5. The key system of claim 1, wherein the partition kernel implements mapping of a scheduling time slot of a real-time partition of a physical node where the partition kernel is located with a communication time slot of the TSN network through a partition time schedule.

6. The critical system of claim 2 wherein said TSN network card preferentially transmits TSN data of said service priority that is high in its transmit buffer.

7. The critical system of claim 2 wherein the TSN network card and the TSN network employ dual redundancy connections.

8. The critical system of claim 1, wherein when the critical system is used for remote control, further comprising: and the remote control unit is connected with the TSN network and the controlled system and is used for collecting data from the controlled system and issuing control commands to the controlled system.

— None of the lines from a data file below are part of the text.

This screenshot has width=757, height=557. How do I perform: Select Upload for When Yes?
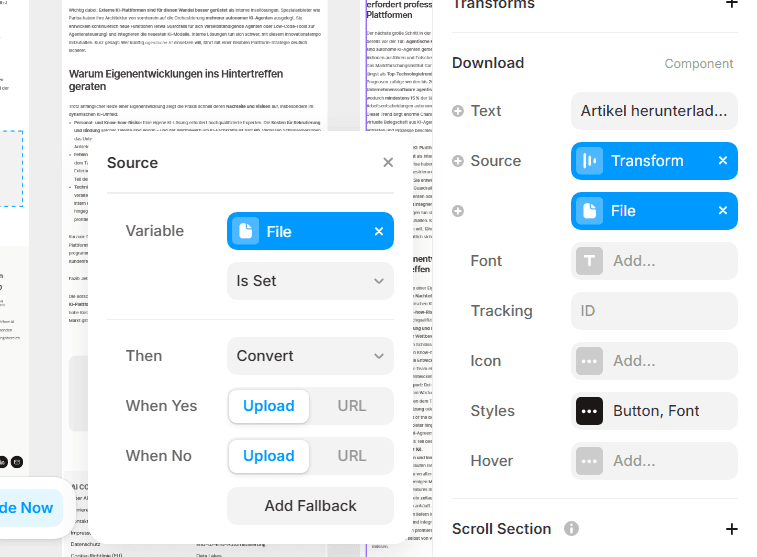[x=268, y=406]
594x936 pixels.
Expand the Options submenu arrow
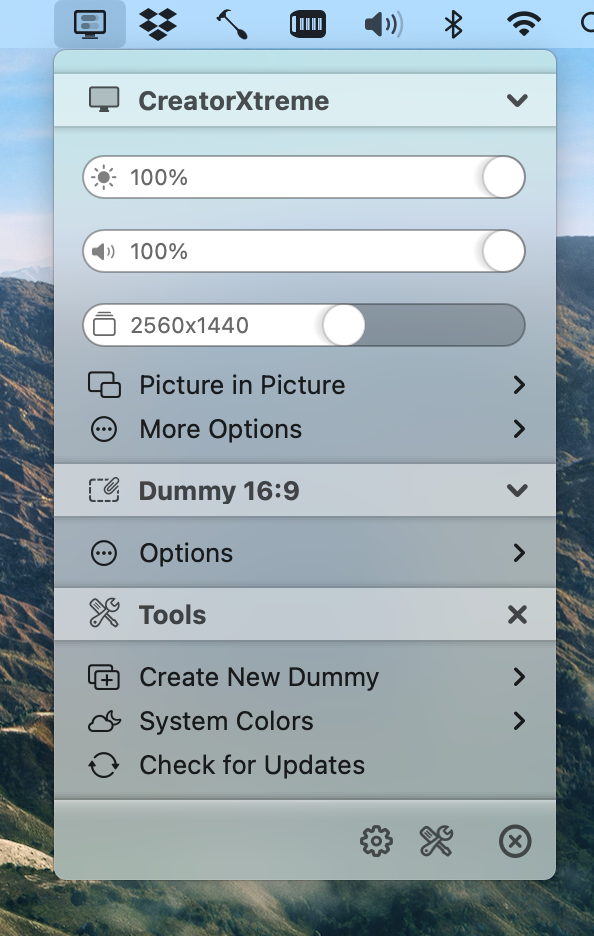pos(518,552)
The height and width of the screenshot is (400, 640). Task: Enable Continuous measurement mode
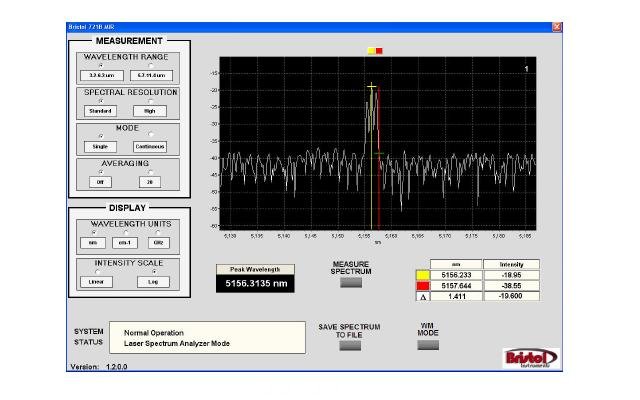click(151, 146)
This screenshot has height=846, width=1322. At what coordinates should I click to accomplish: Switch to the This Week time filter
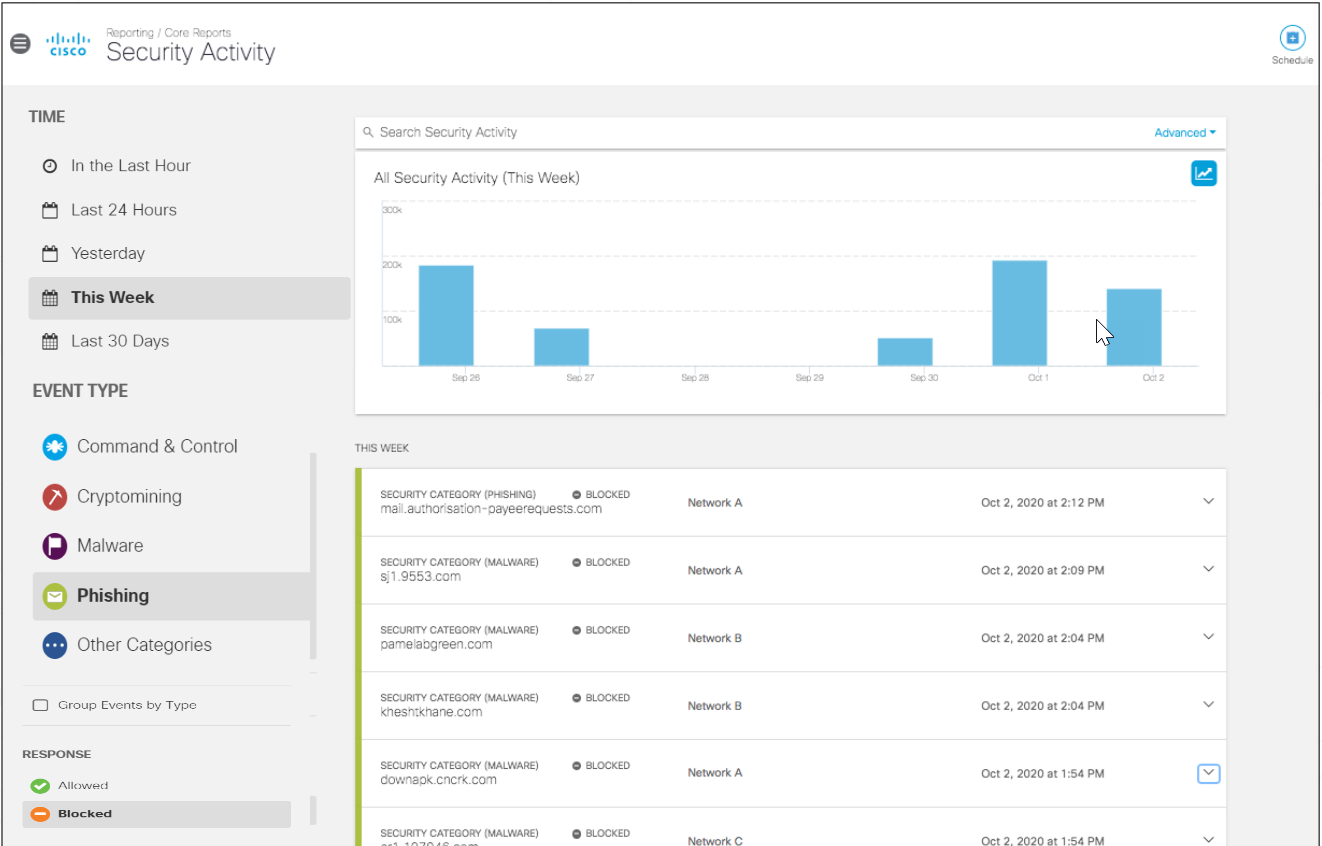point(111,297)
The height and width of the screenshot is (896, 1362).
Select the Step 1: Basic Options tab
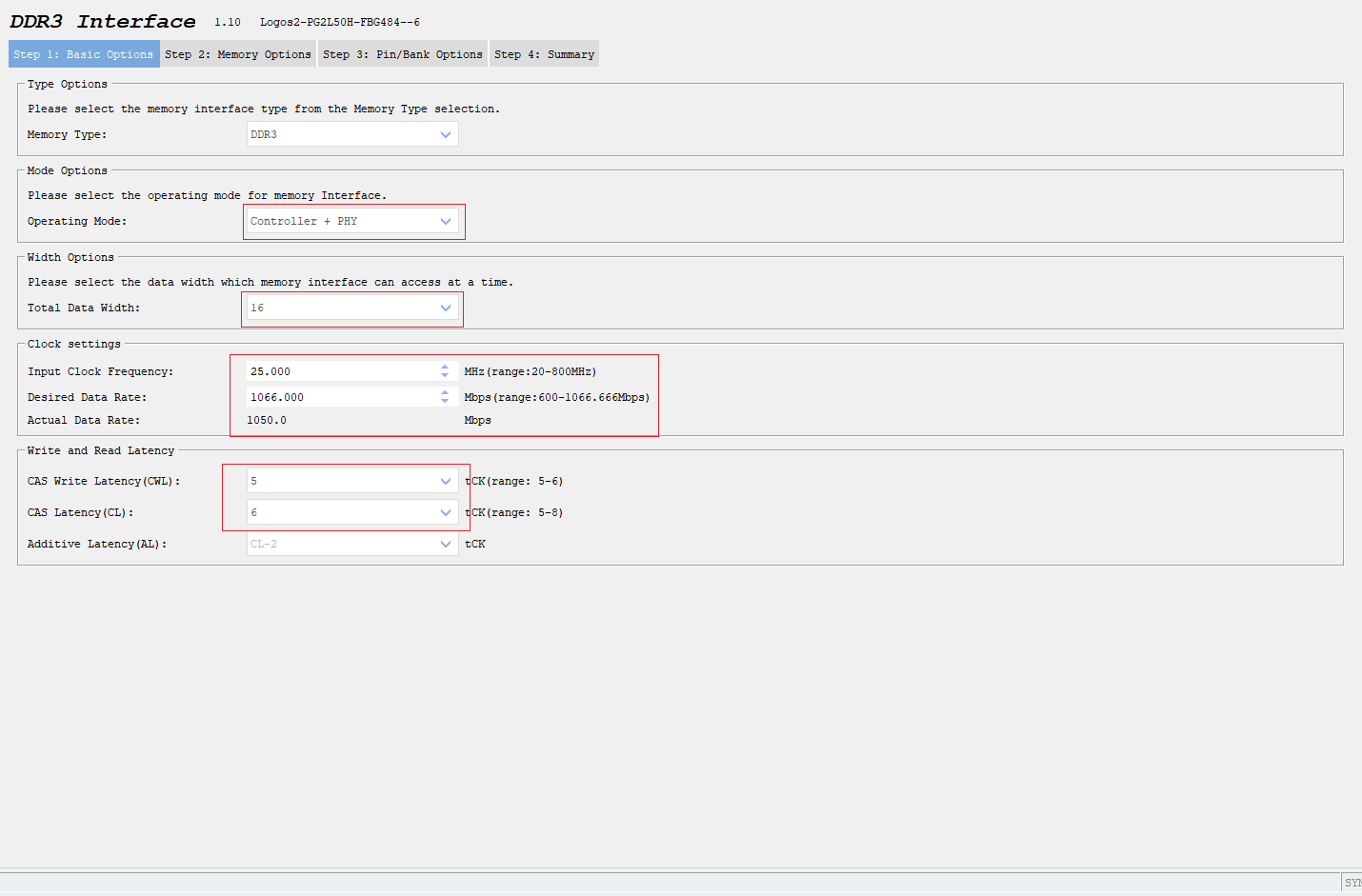coord(83,54)
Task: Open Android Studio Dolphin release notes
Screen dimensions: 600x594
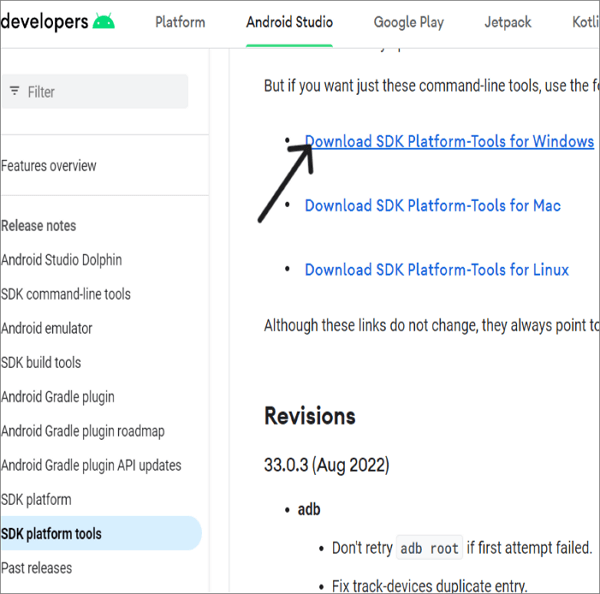Action: tap(62, 260)
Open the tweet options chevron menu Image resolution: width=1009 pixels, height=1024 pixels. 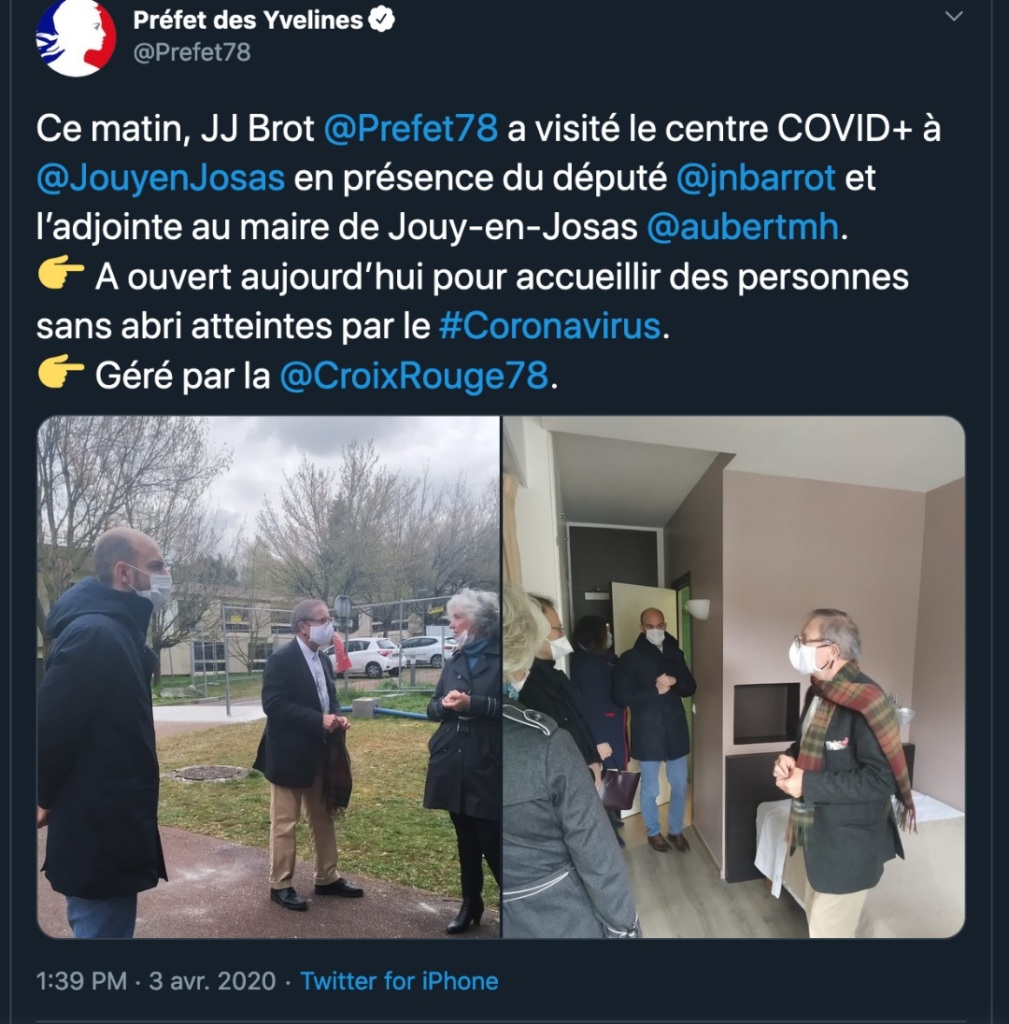[x=954, y=16]
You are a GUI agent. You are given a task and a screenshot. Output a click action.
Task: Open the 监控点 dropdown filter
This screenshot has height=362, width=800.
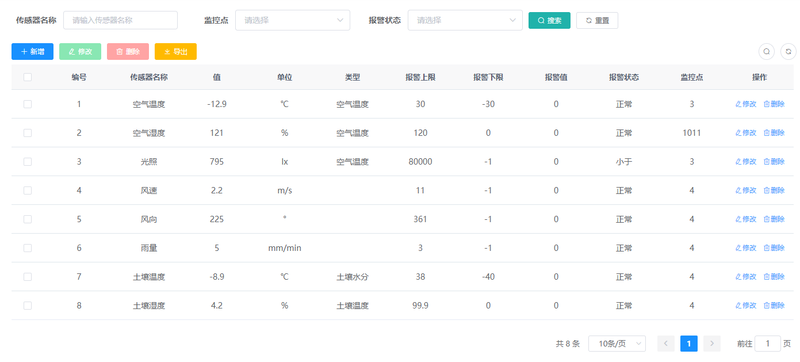click(292, 20)
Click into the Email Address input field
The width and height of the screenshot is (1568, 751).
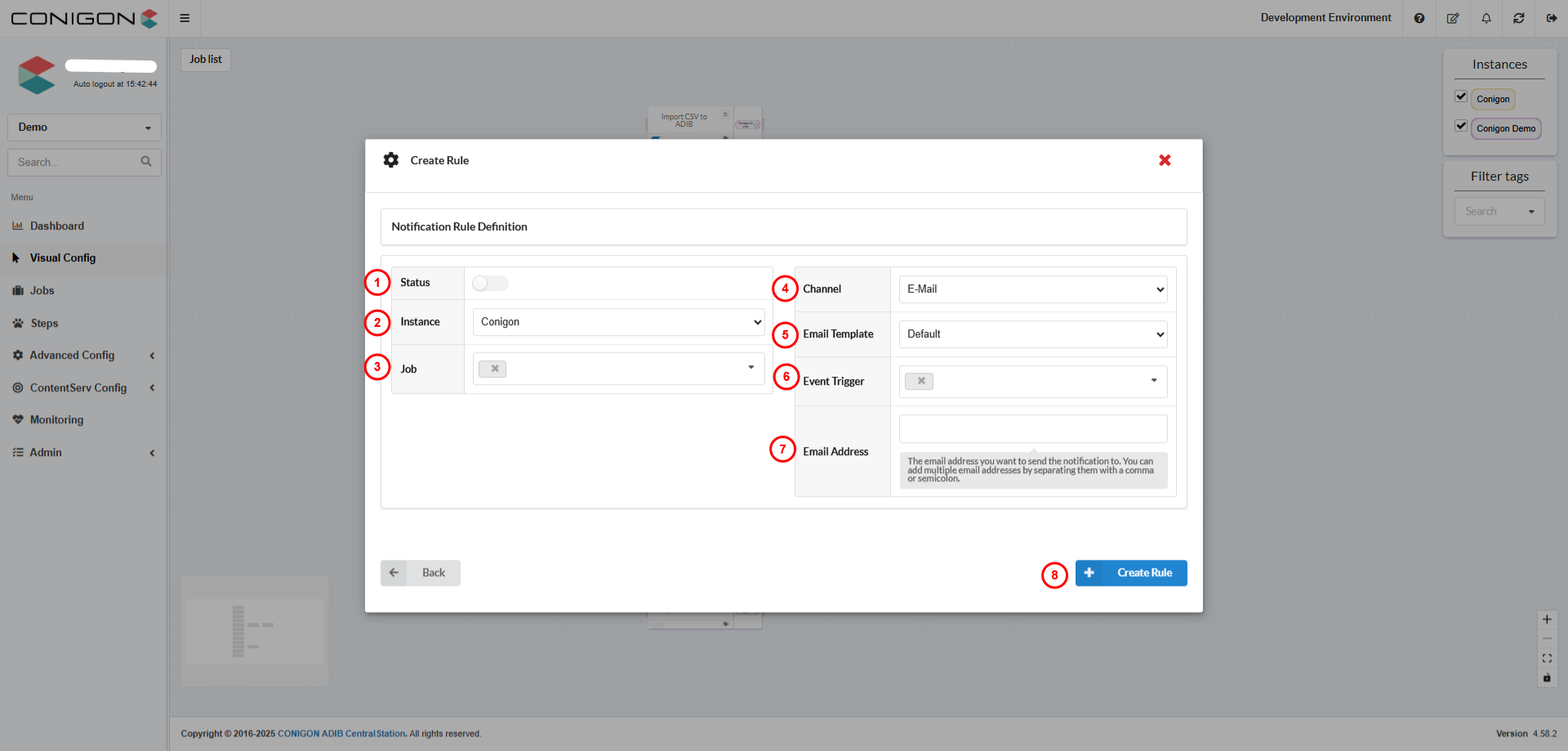pos(1032,429)
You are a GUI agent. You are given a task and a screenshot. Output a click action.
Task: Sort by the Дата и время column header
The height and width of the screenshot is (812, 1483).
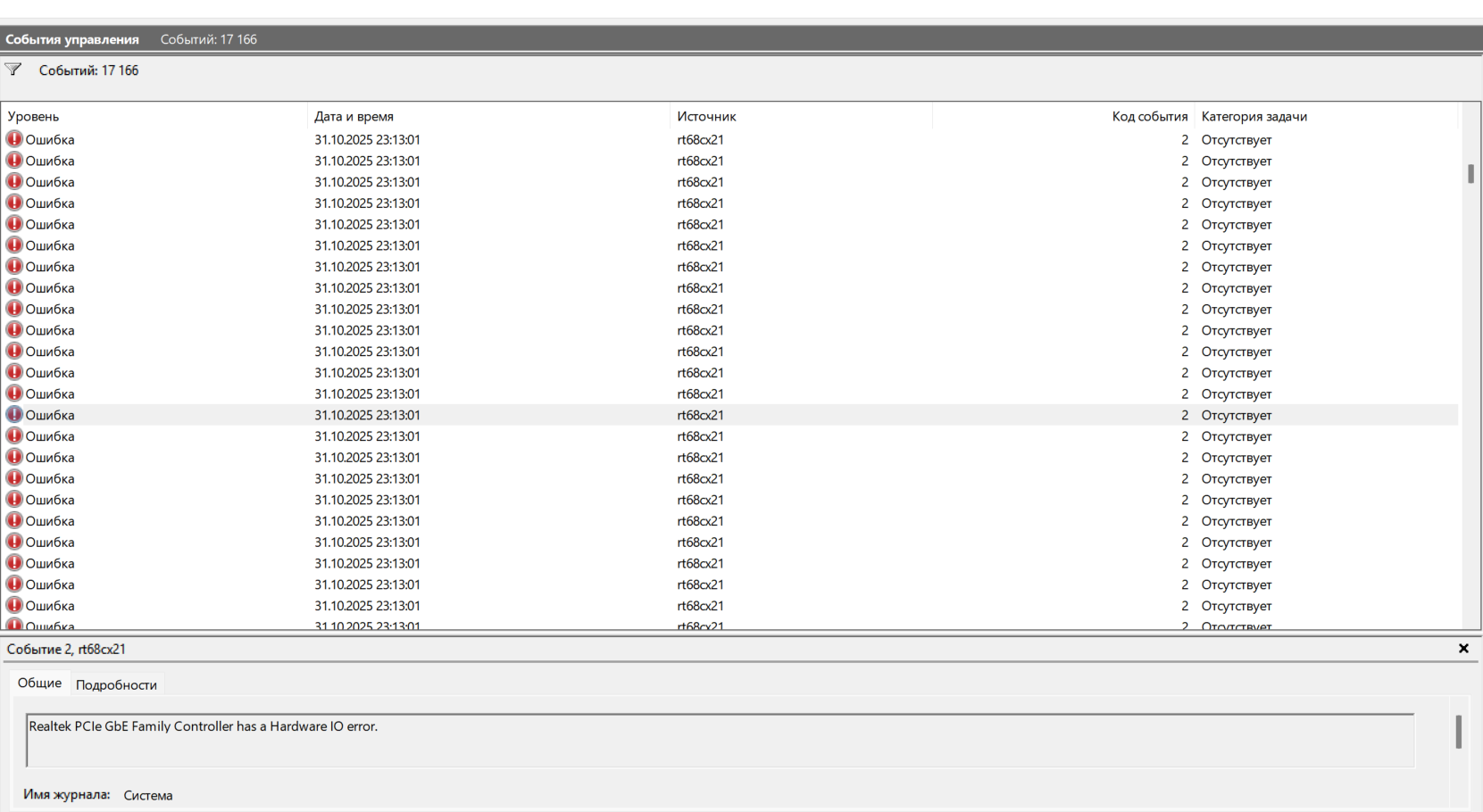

9. The industrial control method is characterized in that industrial system control is performed through a hybrid key system based on TSN, the hybrid key system comprises partitions and partition cores, the partitions are deployed on the partition cores of physical nodes, the partition cores comprise real-time partitions, each physical node is connected to a TSN network, a scheduling time slot of the real-time partition is mapped with a communication time slot of the TSN network, and a task priority of the real-time partition is mapped with a service priority of the TSN network, and the method comprises the following steps:

the method comprises the steps that a computing partition obtains field data of an industrial system through a TSN network by utilizing a communication partition of a physical node where the computing partition is located, wherein the computing partition is a partition for executing a computing decision, and the communication partition is a real-time partition for executing TSN communication;

the calculation partition makes a calculation decision according to the field data and sends a result of the calculation decision to the control partition, wherein the control partition is a real-time partition for executing real-time control on the industrial system, and when the control partition and the calculation partition are not in a physical node, the result is forwarded through a corresponding communication partition;

and the control partition generates a control command in real time according to the result and sends the control command to the industrial system through the communication partition of the physical node where the control command is located so as to control the industrial system in real time.

10. The method of claim 9, wherein the hybrid critical system further comprises: the TSN network card is used for connecting a TSN network and providing synchronous clocks for the real-time partition cores and partitions of the physical nodes where the TSN network card is located.